TASK INSTRUCTIONS »
Look through the data below, and copy each line that carries the word "dialog".

EXERCISE MATERIALS »
= = = =

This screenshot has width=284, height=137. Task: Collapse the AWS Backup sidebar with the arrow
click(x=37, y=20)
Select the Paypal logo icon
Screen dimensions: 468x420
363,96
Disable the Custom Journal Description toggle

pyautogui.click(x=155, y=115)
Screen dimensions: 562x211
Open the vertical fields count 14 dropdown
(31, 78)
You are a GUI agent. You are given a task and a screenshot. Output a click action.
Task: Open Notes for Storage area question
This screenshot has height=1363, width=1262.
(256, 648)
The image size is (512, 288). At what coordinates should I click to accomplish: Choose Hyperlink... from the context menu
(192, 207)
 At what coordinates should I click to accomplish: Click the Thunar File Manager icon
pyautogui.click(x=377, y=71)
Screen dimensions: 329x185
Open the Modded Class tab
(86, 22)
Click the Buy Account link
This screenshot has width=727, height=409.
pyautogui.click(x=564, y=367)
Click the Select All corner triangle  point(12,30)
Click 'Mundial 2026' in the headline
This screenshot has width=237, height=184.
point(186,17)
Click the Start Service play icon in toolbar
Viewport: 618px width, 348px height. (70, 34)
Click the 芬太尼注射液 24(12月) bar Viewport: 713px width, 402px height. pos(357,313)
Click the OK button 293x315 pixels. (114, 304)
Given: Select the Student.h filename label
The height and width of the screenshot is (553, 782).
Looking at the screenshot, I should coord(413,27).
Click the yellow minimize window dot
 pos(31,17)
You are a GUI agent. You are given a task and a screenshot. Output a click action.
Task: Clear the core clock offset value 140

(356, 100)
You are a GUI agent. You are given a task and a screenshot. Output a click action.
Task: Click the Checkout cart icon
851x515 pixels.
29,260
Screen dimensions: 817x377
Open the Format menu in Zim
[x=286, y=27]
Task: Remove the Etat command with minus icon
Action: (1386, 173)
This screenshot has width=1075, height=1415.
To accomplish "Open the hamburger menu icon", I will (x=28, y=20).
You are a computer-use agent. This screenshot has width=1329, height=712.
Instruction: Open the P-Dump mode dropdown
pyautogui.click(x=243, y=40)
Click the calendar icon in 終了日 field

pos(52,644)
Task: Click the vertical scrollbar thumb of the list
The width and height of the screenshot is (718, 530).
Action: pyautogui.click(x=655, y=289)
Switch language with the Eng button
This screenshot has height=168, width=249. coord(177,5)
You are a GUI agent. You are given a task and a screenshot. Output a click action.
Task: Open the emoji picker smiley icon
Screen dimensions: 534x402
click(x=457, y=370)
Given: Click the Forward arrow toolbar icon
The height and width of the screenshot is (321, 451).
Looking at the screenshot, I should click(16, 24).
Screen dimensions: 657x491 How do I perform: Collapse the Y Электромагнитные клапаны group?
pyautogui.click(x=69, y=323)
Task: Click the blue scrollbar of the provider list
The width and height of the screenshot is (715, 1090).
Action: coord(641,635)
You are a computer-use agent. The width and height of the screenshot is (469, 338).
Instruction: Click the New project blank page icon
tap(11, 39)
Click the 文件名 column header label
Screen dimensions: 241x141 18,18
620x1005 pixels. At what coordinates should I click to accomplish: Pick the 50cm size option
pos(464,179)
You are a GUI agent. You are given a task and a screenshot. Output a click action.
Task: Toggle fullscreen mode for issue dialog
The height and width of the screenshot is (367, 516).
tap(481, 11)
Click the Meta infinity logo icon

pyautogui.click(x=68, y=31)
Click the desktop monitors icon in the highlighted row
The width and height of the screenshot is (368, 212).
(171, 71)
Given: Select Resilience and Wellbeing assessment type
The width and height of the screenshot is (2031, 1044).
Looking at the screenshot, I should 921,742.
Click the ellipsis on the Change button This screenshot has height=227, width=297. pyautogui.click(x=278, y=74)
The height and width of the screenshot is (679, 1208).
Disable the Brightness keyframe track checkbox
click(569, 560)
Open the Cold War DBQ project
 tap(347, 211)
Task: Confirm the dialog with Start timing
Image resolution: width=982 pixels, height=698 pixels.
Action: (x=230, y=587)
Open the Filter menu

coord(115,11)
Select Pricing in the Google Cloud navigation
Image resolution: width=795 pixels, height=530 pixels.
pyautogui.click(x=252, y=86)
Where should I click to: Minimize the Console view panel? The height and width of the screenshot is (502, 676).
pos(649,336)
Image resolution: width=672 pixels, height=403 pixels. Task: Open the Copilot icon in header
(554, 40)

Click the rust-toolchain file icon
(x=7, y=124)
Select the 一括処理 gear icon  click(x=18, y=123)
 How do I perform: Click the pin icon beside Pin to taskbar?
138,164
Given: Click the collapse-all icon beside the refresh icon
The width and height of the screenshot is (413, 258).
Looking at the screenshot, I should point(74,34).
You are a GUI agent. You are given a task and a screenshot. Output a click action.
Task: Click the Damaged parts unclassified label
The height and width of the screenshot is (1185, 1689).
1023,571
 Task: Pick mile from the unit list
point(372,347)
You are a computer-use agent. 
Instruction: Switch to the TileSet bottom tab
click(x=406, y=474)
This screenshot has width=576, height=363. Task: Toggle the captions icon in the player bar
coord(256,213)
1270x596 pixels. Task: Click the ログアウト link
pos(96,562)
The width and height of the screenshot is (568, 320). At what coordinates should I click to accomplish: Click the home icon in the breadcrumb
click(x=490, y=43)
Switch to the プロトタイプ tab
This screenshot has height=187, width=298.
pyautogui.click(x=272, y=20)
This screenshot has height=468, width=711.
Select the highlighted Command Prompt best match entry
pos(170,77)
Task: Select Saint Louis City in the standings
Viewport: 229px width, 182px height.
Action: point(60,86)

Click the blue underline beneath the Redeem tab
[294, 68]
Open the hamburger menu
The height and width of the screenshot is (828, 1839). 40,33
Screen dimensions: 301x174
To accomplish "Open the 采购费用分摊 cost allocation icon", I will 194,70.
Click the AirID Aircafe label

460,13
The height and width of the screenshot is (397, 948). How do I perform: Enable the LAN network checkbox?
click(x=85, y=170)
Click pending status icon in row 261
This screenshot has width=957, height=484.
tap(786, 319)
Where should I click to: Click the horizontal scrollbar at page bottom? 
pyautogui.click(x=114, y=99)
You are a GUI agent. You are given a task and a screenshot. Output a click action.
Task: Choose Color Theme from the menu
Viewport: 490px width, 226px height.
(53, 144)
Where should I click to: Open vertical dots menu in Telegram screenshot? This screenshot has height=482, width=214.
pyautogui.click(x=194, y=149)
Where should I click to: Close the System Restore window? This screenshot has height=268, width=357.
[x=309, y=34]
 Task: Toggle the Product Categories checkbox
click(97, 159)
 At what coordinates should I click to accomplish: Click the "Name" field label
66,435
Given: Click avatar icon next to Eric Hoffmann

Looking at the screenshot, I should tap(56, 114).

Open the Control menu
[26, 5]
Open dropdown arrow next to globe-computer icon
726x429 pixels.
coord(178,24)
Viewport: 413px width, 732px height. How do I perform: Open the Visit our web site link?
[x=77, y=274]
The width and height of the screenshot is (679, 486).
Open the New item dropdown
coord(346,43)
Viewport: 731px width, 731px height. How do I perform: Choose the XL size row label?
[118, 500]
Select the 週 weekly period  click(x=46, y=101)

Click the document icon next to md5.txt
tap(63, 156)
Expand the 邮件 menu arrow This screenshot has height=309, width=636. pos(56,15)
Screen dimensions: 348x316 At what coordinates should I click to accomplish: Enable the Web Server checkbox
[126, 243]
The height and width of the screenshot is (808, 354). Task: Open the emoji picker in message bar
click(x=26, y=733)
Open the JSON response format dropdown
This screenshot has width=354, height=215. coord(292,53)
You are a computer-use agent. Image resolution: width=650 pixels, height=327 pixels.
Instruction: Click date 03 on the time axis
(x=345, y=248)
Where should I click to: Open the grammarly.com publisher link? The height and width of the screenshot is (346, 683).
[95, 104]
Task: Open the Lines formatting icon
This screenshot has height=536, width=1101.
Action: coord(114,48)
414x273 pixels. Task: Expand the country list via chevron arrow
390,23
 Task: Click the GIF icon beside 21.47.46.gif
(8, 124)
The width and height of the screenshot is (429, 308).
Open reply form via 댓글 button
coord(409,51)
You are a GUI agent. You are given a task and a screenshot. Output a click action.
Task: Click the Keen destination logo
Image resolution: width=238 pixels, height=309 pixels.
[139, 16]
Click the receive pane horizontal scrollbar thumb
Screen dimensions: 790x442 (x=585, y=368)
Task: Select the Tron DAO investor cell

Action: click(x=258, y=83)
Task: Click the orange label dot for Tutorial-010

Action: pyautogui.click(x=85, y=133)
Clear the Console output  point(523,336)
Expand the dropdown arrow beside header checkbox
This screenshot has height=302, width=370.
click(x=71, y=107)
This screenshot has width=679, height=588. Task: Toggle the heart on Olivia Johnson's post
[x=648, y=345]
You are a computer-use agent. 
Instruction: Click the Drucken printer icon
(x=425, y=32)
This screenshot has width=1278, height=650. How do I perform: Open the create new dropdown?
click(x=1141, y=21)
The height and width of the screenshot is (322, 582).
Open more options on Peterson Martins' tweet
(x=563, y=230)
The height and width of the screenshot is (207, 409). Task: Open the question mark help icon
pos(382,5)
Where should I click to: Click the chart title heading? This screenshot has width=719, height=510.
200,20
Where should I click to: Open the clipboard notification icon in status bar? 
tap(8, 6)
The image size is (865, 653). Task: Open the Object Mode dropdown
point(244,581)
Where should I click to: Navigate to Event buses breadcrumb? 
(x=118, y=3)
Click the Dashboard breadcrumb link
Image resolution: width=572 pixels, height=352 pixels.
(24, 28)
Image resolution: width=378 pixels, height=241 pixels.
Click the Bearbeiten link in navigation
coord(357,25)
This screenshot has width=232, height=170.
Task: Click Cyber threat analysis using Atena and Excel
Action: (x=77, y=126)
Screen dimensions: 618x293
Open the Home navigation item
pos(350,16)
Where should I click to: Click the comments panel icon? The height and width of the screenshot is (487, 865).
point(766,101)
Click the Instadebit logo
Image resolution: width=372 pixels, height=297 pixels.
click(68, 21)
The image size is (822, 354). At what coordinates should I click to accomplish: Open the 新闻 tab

= = = =

EXERCISE RESPONSE »
Task: Toggle fullscreen mode for issue dialog
Task: Confirm the dialog with Start timing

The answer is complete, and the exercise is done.